A tool is a function that the LLM can choose to call. You define the tool (its name, description, and parameters), and the LLM decides at runtime whether to use it, when to use it, and with what arguments.

How Tool Calling Works

# You give the LLM a description of a tool:
Tool: check_ip_reputation
Description: "Look up an IP address in threat intelligence databases.
              Returns reputation score and known associations."
Parameters: ip_address (string, required)

# The LLM receives a task:
"Investigate alert: suspicious connection to 203.0.113.42"

# The LLM DECIDES to call the tool (this is the key insight):
LLM output: {
  "tool_call": "check_ip_reputation",
  "args": {"ip_address": "203.0.113.42"}
}

# The system executes the tool and returns the result:
Tool result: {
  "reputation": "malicious",
  "score": 0.95,
  "associations": ["ransomware C2", "APT-29"]
}

# The LLM reads the result and continues reasoning...

The critical thing to understand: you don’t write code that says “call this tool at step 3.” You give the LLM a list of available tools, and it decides autonomously when and how to use them. This is what makes an agent agentic — it has autonomy over its actions.

Tool Categories

Category	What It Does	Examples
Information retrieval	Fetches data from external sources. Read-only.	Query VirusTotal, search CVE database, read log files, list functions in a binary
Analysis / transformation	Processes data and returns derived information.	Decompile a function, run static analysis, parse a network packet, calculate a hash
Action	Modifies the environment. Has side effects.	Block an IP address, quarantine a file, submit a flag, send an alert
Communication	Sends data to other systems or humans.	Post to Slack, create a Jira ticket, send an email, call another API

How Many Tools Per Agent?

Less is more. Research consistently shows that LLM accuracy on tool selection degrades as the number of available tools increases. With 2–5 tools, accuracy is high. With 10+ tools, models start picking the wrong tool or hallucinating tool names. This is one of the strongest arguments for multi-agent workflows: instead of one agent with 20 tools, use four agents with 5 tools each.

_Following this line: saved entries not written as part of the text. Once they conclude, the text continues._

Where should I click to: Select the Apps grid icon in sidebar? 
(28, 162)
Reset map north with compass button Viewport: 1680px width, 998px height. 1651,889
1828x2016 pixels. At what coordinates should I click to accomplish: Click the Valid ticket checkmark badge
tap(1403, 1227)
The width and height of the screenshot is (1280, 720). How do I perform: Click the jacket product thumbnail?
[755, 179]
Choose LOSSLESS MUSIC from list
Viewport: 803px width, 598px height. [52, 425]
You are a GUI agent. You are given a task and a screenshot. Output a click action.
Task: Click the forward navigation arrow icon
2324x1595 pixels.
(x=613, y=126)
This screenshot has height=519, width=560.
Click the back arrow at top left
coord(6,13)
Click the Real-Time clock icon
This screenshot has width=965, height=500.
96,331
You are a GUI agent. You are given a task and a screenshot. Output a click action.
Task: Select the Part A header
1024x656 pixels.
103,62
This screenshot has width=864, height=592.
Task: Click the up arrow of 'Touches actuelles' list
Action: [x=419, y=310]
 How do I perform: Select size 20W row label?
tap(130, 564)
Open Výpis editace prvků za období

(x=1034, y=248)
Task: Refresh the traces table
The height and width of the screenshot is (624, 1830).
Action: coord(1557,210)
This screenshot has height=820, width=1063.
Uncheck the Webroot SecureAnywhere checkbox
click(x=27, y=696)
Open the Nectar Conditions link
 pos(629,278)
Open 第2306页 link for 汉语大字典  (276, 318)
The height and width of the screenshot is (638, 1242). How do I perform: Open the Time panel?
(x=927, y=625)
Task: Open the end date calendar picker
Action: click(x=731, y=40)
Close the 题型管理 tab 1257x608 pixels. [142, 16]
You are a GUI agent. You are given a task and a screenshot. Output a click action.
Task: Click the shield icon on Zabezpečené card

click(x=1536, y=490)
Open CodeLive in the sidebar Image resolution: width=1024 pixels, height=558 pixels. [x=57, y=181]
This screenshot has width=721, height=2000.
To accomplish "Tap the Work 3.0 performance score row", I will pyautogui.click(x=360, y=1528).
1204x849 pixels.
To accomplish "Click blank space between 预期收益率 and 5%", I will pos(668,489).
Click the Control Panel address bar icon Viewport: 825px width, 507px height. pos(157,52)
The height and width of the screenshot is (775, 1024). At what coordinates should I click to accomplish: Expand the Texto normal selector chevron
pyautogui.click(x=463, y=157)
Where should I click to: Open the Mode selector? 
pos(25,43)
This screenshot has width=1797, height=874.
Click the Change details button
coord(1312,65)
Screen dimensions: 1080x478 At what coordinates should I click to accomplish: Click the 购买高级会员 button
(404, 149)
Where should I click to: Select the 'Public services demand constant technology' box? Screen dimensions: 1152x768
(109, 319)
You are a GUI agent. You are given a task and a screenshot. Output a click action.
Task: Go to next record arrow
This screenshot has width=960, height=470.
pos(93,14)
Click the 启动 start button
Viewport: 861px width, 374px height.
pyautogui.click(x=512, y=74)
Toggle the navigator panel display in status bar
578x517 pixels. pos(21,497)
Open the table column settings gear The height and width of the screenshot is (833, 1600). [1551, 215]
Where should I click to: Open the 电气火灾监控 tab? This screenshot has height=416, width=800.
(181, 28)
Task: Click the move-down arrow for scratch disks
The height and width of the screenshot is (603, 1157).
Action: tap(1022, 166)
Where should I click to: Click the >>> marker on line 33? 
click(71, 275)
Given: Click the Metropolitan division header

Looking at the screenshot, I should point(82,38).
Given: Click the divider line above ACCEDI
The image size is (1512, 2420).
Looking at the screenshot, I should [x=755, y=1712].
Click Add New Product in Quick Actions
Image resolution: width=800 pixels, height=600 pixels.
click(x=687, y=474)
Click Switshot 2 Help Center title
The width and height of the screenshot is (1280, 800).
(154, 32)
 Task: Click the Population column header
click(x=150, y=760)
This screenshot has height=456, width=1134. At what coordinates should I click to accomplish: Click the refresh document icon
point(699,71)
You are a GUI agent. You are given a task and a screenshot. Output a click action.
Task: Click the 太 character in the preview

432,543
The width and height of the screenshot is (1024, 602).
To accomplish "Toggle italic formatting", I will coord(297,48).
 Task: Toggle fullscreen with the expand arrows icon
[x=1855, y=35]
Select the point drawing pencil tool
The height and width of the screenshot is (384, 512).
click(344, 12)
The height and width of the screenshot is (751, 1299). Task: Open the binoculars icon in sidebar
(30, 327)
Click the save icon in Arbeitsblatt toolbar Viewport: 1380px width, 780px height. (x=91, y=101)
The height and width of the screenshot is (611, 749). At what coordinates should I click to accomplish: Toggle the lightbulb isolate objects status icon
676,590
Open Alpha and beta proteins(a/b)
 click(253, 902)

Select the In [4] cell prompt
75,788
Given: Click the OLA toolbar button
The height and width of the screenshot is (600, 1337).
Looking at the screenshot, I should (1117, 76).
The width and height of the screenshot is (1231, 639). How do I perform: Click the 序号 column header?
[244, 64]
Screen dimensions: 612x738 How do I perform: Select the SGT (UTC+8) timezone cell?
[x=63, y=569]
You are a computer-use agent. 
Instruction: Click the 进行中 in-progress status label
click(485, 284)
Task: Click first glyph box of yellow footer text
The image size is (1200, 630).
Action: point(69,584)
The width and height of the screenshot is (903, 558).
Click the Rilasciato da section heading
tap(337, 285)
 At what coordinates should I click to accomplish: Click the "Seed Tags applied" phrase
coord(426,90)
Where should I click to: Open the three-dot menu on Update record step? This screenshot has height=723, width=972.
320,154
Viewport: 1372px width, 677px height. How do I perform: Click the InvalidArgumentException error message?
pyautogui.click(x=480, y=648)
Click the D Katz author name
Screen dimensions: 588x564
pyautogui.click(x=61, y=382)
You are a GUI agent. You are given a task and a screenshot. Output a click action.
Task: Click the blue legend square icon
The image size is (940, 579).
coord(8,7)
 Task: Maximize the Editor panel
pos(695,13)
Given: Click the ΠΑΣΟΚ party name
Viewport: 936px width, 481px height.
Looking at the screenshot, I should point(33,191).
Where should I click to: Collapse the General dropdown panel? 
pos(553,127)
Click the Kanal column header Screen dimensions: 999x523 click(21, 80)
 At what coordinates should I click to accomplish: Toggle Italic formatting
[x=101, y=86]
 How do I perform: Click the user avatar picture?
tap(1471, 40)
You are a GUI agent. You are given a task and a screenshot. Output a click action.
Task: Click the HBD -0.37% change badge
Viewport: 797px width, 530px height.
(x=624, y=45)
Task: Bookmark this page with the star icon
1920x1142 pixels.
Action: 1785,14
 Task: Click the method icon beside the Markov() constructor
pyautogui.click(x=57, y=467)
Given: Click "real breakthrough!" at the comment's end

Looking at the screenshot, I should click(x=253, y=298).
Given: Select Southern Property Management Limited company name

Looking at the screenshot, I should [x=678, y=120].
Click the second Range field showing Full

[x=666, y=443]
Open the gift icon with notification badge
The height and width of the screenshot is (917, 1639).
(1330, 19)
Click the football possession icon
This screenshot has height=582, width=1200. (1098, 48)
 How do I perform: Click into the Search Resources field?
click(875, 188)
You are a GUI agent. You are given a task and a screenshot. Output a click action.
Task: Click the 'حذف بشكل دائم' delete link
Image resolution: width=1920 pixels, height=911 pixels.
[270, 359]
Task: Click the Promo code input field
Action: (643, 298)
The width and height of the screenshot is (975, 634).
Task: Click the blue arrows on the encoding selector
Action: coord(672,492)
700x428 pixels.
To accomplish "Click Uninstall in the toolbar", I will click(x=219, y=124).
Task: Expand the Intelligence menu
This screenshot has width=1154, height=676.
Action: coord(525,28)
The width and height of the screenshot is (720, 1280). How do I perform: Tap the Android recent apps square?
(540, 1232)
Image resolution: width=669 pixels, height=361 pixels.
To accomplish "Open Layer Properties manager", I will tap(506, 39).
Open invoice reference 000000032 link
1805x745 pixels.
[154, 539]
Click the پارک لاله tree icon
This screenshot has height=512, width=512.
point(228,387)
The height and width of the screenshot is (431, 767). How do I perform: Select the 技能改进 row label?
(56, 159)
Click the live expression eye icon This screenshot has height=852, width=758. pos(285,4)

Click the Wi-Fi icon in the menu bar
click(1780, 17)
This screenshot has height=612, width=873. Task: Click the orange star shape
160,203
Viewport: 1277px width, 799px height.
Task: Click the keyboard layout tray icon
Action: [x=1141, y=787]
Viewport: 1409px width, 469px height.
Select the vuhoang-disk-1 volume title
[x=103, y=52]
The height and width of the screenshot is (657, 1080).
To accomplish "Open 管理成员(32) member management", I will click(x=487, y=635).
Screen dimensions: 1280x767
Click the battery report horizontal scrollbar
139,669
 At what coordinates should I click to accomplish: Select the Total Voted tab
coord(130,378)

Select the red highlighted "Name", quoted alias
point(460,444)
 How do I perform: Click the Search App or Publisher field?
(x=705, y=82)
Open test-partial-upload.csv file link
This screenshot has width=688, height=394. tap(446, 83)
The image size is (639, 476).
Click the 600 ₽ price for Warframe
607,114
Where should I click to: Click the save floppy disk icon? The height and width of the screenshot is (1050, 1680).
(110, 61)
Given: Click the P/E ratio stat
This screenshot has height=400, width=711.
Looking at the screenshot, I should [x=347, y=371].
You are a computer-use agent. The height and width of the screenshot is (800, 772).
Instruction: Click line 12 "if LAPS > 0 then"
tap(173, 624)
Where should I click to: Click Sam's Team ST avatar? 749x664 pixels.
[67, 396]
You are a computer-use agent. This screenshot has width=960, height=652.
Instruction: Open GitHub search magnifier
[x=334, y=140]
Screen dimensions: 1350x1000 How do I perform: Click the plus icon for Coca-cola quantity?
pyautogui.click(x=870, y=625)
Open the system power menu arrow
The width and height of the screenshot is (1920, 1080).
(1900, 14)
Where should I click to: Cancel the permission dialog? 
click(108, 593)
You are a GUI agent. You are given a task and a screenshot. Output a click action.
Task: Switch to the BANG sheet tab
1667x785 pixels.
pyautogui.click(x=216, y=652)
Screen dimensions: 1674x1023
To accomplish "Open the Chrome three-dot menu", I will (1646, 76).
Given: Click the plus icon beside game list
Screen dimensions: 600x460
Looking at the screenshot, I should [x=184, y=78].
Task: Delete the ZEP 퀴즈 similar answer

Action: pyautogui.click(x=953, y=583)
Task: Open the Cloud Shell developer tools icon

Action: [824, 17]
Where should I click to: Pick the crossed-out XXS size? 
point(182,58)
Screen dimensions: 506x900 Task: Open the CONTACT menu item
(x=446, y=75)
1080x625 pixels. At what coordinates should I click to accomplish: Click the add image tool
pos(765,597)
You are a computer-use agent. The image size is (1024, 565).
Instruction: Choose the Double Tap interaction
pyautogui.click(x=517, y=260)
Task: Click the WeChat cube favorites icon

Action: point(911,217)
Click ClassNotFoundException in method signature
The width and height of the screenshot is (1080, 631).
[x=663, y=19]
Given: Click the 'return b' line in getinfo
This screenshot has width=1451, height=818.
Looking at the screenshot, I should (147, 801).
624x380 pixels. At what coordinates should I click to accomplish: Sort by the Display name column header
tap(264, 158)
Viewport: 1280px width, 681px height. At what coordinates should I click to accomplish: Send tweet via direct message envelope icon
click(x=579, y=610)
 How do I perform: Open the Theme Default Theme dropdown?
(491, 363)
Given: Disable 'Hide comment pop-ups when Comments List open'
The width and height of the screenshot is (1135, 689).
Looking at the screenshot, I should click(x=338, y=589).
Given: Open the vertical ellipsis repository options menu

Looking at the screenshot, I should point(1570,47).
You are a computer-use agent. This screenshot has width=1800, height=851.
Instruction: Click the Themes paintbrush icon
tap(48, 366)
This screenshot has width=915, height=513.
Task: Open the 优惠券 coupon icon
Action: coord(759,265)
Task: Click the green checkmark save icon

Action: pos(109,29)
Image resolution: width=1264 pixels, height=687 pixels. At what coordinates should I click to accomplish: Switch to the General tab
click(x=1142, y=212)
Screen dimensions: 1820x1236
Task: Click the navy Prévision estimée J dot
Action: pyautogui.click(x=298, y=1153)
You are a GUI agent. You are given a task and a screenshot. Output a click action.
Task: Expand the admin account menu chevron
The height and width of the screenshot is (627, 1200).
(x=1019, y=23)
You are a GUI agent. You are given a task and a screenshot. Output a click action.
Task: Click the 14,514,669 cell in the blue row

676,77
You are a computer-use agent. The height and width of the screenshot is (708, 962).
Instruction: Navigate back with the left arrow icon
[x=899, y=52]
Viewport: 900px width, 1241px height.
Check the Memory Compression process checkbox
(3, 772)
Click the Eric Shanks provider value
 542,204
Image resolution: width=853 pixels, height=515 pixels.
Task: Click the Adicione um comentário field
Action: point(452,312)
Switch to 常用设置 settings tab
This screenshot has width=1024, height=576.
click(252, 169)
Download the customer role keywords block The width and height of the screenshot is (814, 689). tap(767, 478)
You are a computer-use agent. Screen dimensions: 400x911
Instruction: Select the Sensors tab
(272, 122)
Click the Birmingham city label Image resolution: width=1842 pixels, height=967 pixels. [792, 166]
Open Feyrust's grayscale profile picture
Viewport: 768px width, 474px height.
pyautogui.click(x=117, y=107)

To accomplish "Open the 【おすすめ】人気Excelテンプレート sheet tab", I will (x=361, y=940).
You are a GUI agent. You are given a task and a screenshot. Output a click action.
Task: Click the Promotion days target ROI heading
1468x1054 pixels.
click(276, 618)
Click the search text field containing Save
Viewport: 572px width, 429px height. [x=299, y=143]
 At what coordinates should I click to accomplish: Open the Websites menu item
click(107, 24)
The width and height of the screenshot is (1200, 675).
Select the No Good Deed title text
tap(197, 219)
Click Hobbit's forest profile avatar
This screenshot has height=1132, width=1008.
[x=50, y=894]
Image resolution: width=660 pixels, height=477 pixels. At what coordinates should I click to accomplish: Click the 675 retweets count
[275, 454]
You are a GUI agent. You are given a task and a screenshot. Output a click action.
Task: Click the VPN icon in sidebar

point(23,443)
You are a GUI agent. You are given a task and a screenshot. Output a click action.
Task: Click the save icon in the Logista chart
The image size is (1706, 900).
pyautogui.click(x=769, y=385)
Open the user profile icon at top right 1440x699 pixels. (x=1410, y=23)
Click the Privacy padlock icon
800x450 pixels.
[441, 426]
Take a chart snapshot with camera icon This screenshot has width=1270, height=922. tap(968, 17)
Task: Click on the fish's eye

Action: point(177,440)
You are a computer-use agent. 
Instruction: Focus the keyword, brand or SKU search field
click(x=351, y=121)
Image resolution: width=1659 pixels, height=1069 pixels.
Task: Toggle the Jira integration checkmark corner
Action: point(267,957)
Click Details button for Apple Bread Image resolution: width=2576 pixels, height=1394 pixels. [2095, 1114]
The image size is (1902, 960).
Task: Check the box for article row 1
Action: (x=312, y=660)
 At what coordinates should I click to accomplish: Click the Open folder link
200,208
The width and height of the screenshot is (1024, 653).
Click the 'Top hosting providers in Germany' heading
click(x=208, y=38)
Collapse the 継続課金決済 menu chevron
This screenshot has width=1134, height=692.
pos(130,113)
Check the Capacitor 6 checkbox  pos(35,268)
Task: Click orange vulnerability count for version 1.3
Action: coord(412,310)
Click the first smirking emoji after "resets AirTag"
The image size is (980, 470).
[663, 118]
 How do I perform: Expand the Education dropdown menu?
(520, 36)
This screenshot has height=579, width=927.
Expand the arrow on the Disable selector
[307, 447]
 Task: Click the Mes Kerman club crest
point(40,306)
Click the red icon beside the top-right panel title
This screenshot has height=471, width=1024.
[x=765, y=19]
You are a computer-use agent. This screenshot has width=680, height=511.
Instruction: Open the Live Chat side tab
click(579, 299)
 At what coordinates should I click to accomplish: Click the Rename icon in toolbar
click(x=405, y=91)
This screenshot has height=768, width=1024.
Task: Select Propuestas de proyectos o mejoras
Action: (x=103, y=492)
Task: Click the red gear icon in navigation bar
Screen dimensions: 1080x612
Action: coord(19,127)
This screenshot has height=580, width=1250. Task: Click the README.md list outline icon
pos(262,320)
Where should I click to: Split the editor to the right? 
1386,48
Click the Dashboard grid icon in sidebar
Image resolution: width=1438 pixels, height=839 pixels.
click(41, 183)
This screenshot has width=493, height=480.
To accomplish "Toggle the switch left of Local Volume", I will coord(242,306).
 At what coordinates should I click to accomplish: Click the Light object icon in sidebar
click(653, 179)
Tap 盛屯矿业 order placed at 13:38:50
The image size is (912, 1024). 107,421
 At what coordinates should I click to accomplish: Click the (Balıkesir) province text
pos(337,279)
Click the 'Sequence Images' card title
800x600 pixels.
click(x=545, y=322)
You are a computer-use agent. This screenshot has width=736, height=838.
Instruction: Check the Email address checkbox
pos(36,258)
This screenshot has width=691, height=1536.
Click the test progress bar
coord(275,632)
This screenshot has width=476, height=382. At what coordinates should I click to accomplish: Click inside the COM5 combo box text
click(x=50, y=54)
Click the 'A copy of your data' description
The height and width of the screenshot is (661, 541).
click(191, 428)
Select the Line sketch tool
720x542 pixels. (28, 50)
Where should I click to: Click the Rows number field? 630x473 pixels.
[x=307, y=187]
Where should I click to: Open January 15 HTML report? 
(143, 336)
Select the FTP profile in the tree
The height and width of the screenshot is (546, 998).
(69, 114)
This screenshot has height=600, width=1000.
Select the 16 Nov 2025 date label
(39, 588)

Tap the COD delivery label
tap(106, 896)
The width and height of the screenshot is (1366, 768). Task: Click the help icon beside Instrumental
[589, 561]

Example: Tool Assignment in Security Triage

# ❌ Bad: One agent, too many tools
Alert Analyst: [check_ip, check_domain, check_hash, decompile,
                list_functions, run_sandbox, block_ip, quarantine,
                search_logs, create_ticket, send_slack, submit_flag]
# 12 tools! The LLM will get confused.

# ✅ Good: Specialized agents, focused tools
Classifier:     [check_ip, check_domain]          # 2 tools
Malware Analyst: [decompile, list_functions, check_hash]  # 3 tools
Responder:      [block_ip, quarantine, create_ticket]    # 3 tools

Tool assignment across agents — Classifier with no tools, Malware Analyst with 3 tools, Responder with 3 tools

2.4 — Reasoning Strategy

How does the agent go from input to output? There are three primary strategies, each suited to different kinds of tasks.

Strategy 1: Direct (Prompt → Response)

The simplest strategy. The agent receives input, the LLM thinks once, and produces output. No tool calls, no iteration. One LLM invocation.

# How it works:
Input → LLM thinks once → Output

# Example:
Input:  "Alert: SSH brute-force from 203.0.113.42, 500 attempts in 10 minutes"
  ↓
LLM thinks once
  ↓
Output: {"severity": "high", "category": "intrusion", "confidence": 0.92}

Pros	Cons	Best For
Fast (one LLM call), cheap, predictable	Can’t gather external information, limited to what’s in the prompt	Classification, summarization, extraction, formatting, routing decisions

An agent with no tools assigned uses the direct strategy.

Strategy 2: ReAct (Reason → Act → Observe → Repeat)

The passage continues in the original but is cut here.